◆ WHAT YOU WILL DO: Set down every record below exactly as written.
(Beginning of DATA TO PROCESS)
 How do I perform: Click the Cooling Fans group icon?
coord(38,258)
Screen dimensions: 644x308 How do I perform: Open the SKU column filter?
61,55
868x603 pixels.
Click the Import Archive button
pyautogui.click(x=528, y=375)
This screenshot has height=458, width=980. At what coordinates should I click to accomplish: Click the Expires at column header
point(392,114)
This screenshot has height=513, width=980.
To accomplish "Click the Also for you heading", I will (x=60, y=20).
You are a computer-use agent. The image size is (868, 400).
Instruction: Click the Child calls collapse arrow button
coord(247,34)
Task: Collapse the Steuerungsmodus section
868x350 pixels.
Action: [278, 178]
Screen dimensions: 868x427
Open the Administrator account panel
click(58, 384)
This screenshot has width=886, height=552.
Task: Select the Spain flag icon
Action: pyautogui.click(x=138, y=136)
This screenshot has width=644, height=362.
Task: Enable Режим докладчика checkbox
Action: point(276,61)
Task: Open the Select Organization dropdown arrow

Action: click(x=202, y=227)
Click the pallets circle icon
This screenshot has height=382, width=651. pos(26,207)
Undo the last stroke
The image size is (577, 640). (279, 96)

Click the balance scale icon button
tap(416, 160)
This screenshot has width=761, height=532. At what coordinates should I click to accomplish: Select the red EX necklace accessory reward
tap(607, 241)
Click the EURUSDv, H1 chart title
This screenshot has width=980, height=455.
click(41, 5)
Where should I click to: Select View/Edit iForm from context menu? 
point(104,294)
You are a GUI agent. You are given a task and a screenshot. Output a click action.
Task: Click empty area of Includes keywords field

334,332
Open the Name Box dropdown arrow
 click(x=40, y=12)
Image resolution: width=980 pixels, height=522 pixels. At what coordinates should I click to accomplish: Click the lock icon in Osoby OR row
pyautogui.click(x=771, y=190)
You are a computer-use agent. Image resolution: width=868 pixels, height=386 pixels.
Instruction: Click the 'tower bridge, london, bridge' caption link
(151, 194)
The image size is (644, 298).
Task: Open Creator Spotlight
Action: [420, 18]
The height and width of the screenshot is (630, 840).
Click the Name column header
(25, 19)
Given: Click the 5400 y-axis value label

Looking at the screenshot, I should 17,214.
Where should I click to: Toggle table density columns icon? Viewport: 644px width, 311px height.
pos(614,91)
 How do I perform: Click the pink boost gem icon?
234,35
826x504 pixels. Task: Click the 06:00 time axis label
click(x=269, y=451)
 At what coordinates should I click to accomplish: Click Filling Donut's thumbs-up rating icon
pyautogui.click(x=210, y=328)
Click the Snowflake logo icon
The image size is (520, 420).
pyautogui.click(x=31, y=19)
(End of DATA TO PROCESS)
◆ SOLUTION TO THIS TASK:
 How do I perform: Click the Cooling Fans group icon?
coord(38,258)
Screen dimensions: 644x308 How do I perform: Open the SKU column filter?
61,55
868x603 pixels.
Click the Import Archive button
pyautogui.click(x=528, y=375)
This screenshot has height=458, width=980. At what coordinates should I click to accomplish: Click the Expires at column header
point(392,114)
This screenshot has height=513, width=980.
To accomplish "Click the Also for you heading", I will (x=60, y=20).
You are a computer-use agent. The image size is (868, 400).
Instruction: Click the Child calls collapse arrow button
coord(247,34)
Task: Collapse the Steuerungsmodus section
868x350 pixels.
Action: [278, 178]
Screen dimensions: 868x427
Open the Administrator account panel
click(58, 384)
This screenshot has width=886, height=552.
Task: Select the Spain flag icon
Action: pyautogui.click(x=138, y=136)
This screenshot has width=644, height=362.
Task: Enable Режим докладчика checkbox
Action: point(276,61)
Task: Open the Select Organization dropdown arrow

Action: click(x=202, y=227)
Click the pallets circle icon
This screenshot has height=382, width=651. pos(26,207)
Undo the last stroke
The image size is (577, 640). (279, 96)

Click the balance scale icon button
tap(416, 160)
This screenshot has width=761, height=532. At what coordinates should I click to accomplish: Select the red EX necklace accessory reward
tap(607, 241)
Click the EURUSDv, H1 chart title
This screenshot has width=980, height=455.
click(41, 5)
Where should I click to: Select View/Edit iForm from context menu? 
point(104,294)
You are a GUI agent. You are given a task and a screenshot. Output a click action.
Task: Click empty area of Includes keywords field

334,332
Open the Name Box dropdown arrow
 click(x=40, y=12)
Image resolution: width=980 pixels, height=522 pixels. At what coordinates should I click to accomplish: Click the lock icon in Osoby OR row
pyautogui.click(x=771, y=190)
You are a computer-use agent. Image resolution: width=868 pixels, height=386 pixels.
Instruction: Click the 'tower bridge, london, bridge' caption link
(151, 194)
The image size is (644, 298).
Task: Open Creator Spotlight
Action: [420, 18]
The height and width of the screenshot is (630, 840).
Click the Name column header
(25, 19)
Given: Click the 5400 y-axis value label

Looking at the screenshot, I should 17,214.
Where should I click to: Toggle table density columns icon? Viewport: 644px width, 311px height.
pos(614,91)
 How do I perform: Click the pink boost gem icon?
234,35
826x504 pixels. Task: Click the 06:00 time axis label
click(x=269, y=451)
 At what coordinates should I click to accomplish: Click Filling Donut's thumbs-up rating icon
pyautogui.click(x=210, y=328)
Click the Snowflake logo icon
The image size is (520, 420).
pyautogui.click(x=31, y=19)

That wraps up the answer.